Saved data entries:
»»

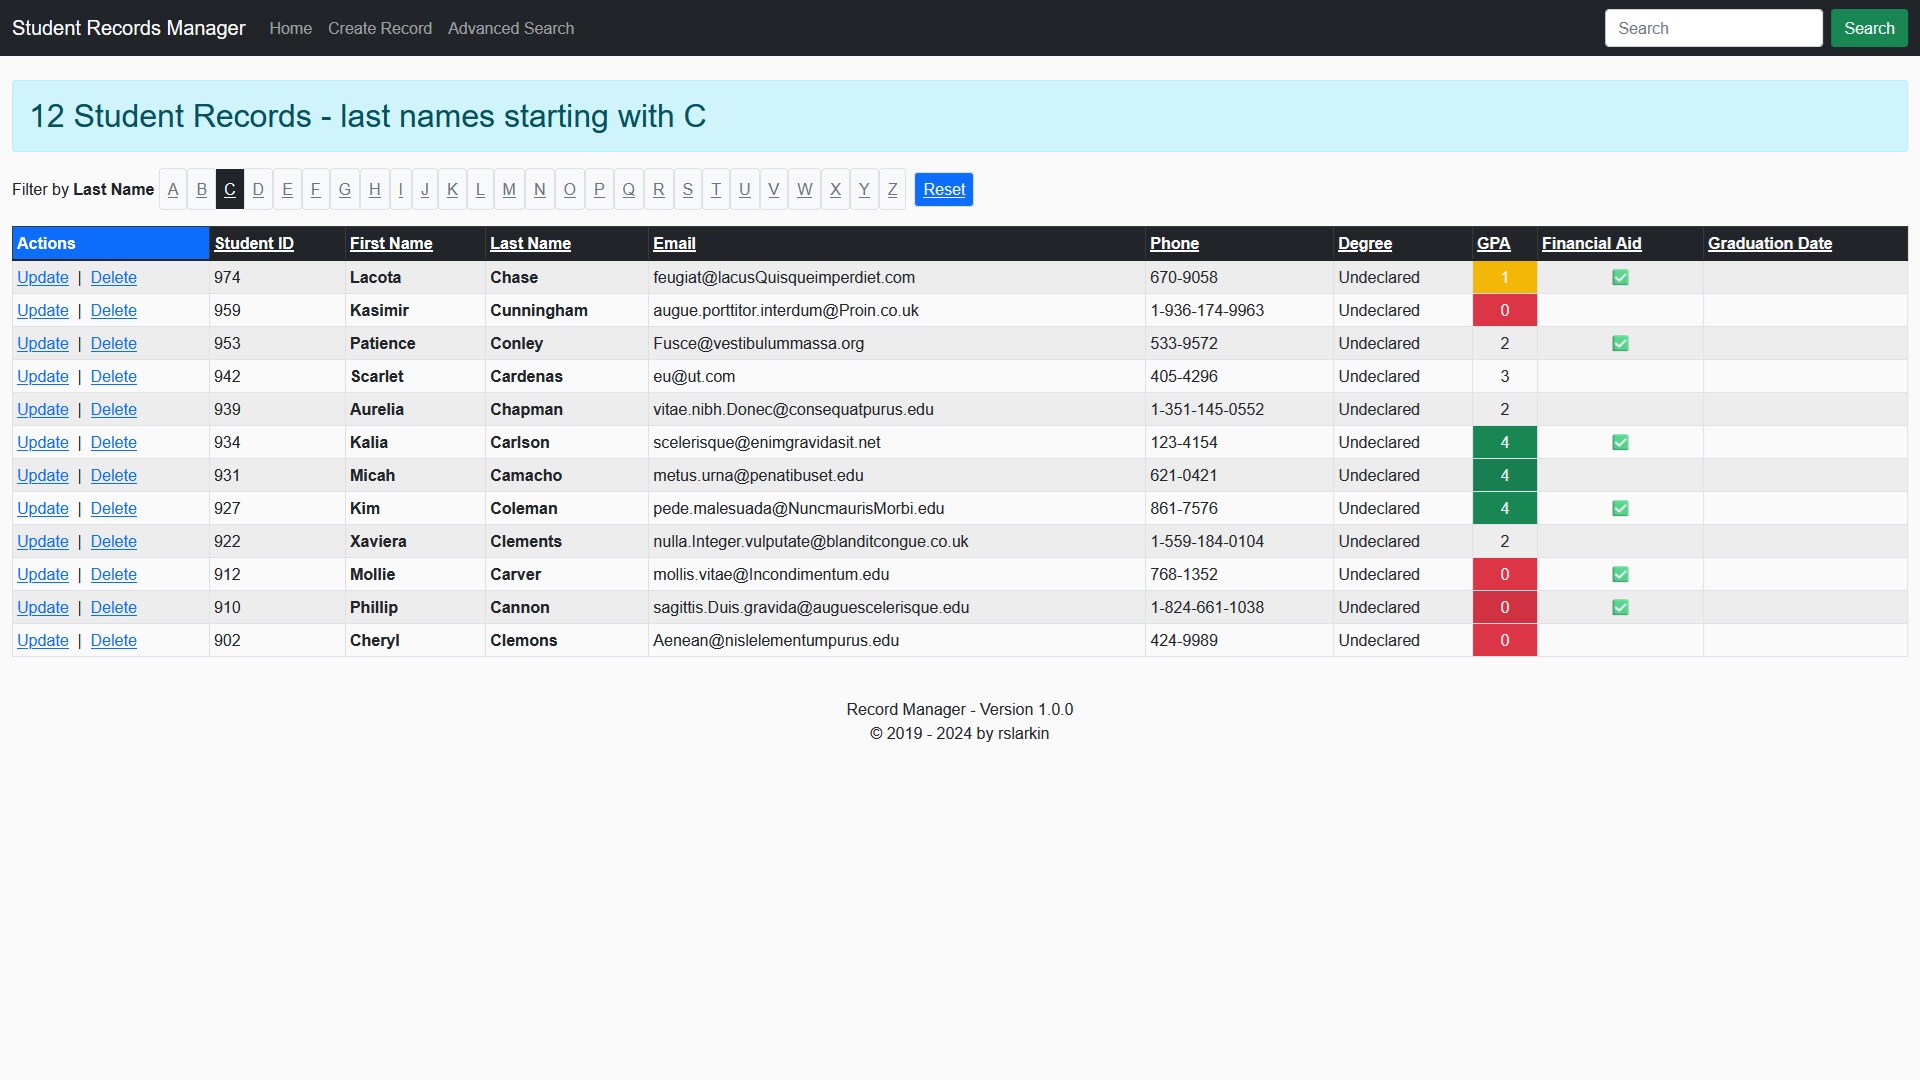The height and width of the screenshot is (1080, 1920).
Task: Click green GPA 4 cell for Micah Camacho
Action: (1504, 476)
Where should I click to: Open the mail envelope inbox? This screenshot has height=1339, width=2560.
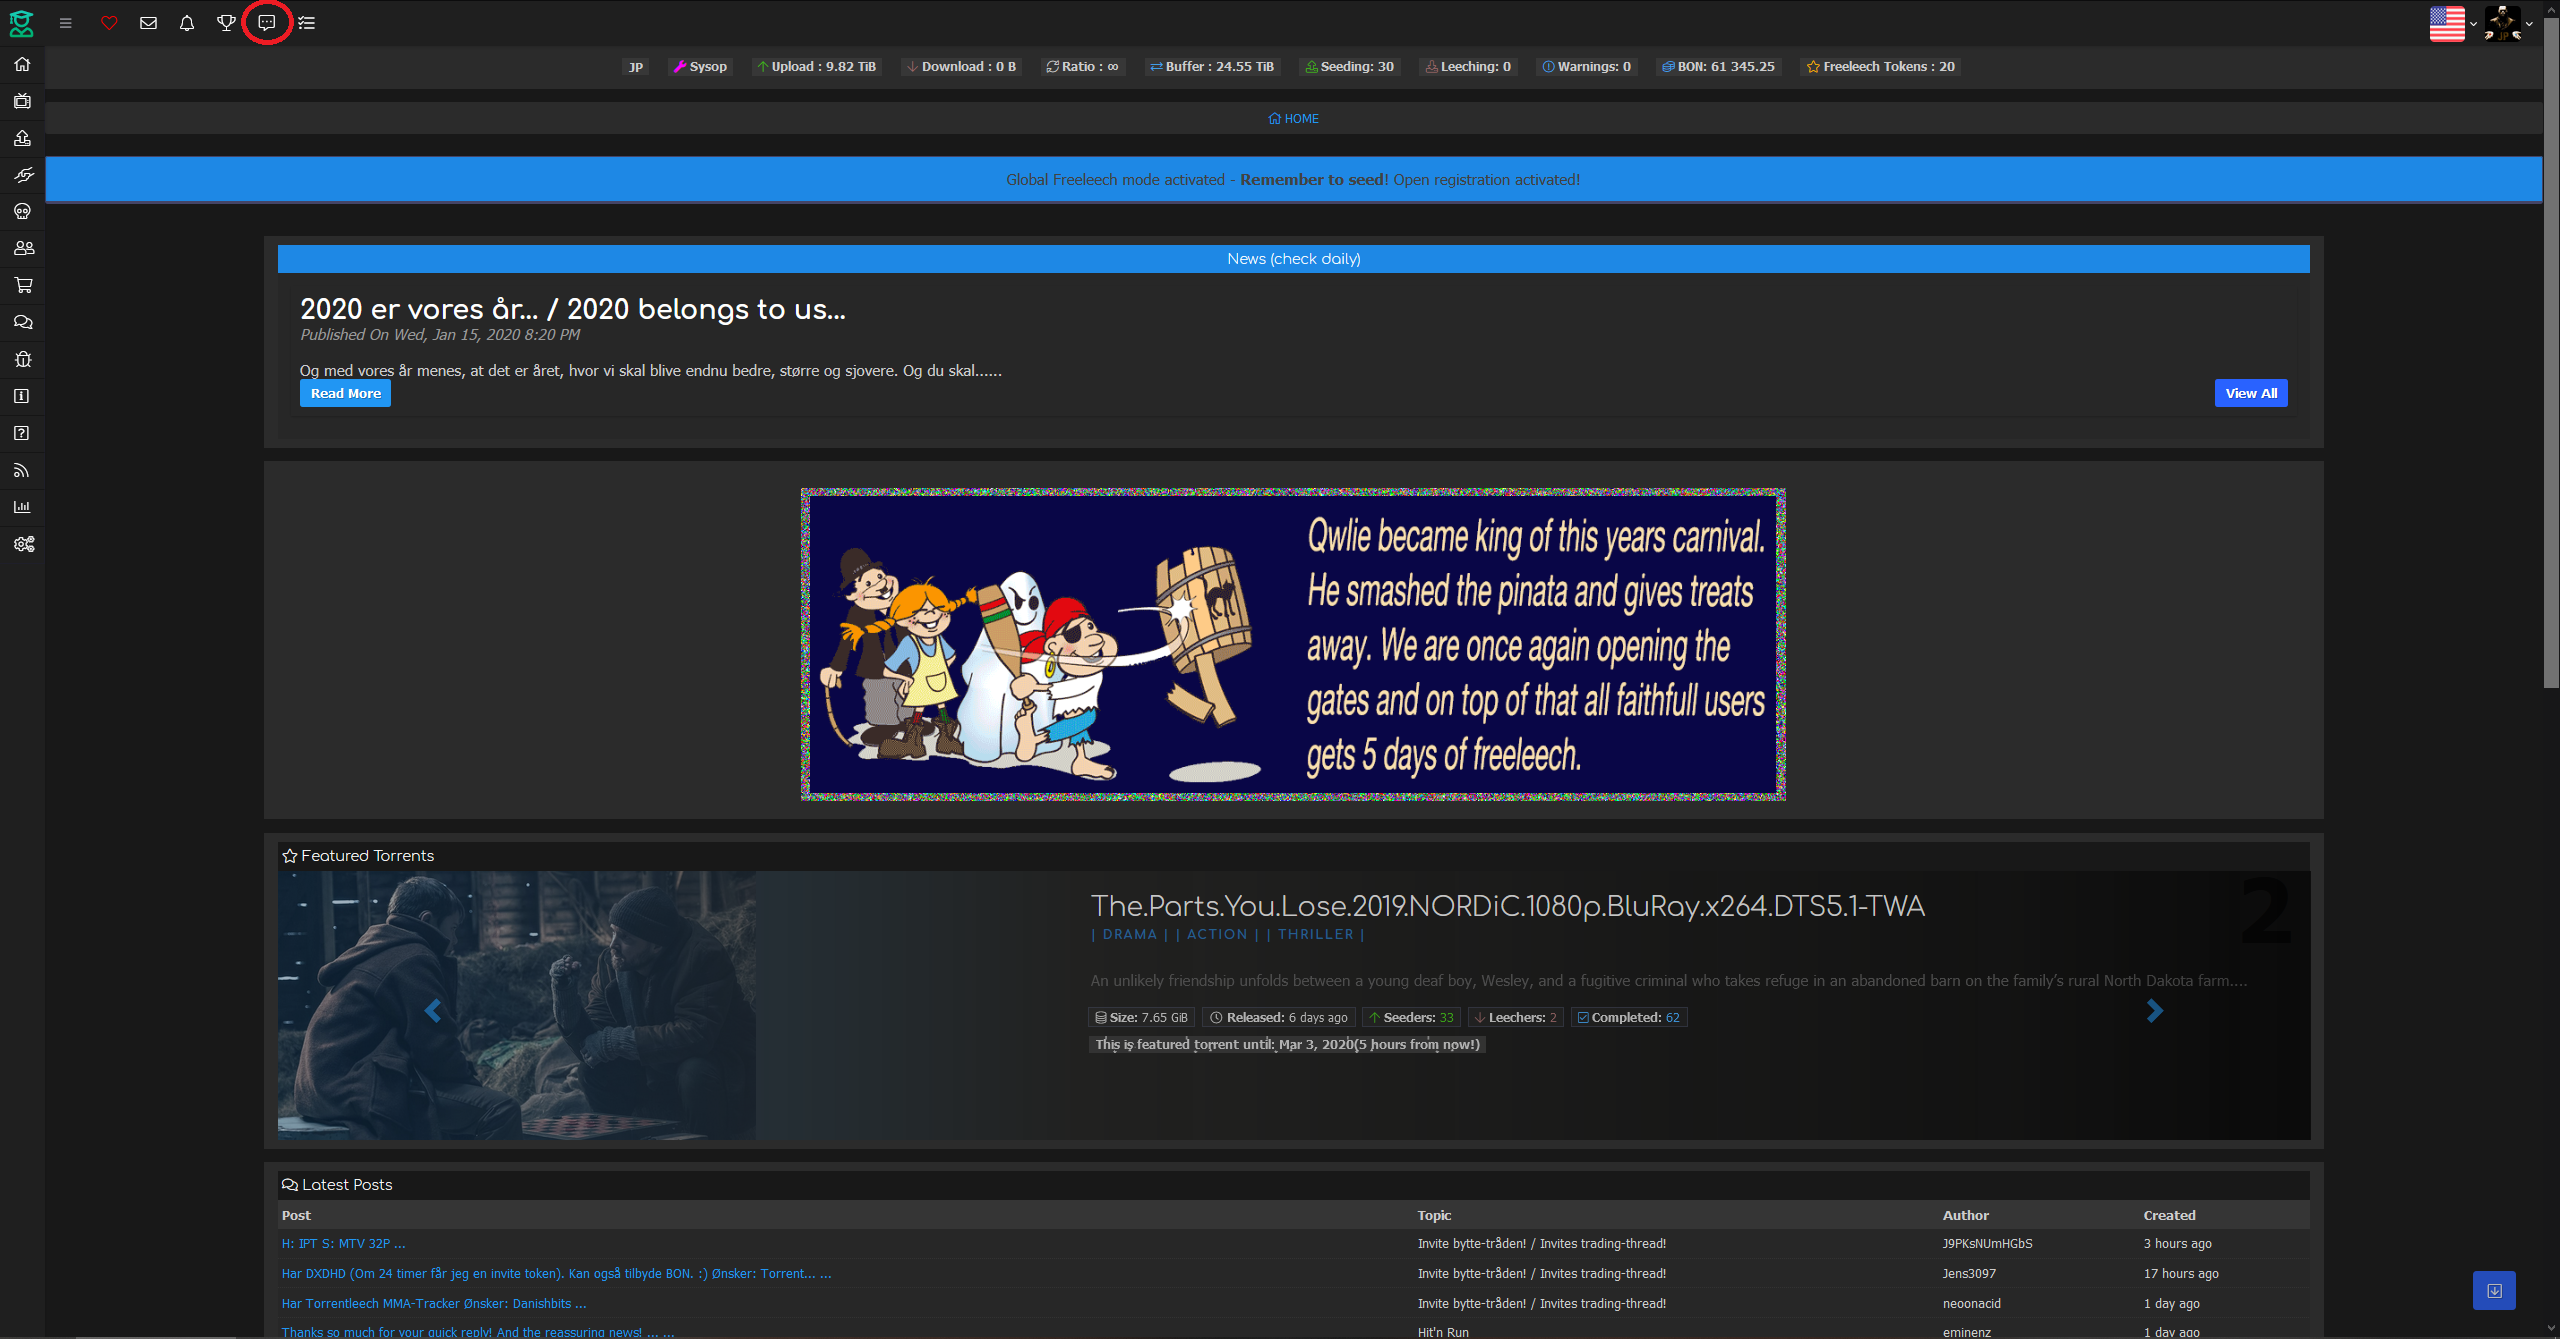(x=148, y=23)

««

Activity:
Repeat, exactly and only, the lines from the one containing "Where should I" through the final line of the data, both ends included, leaving out any picture.

Response to the task:
Where should I click to: Open the mail envelope inbox? This screenshot has height=1339, width=2560.
(x=148, y=23)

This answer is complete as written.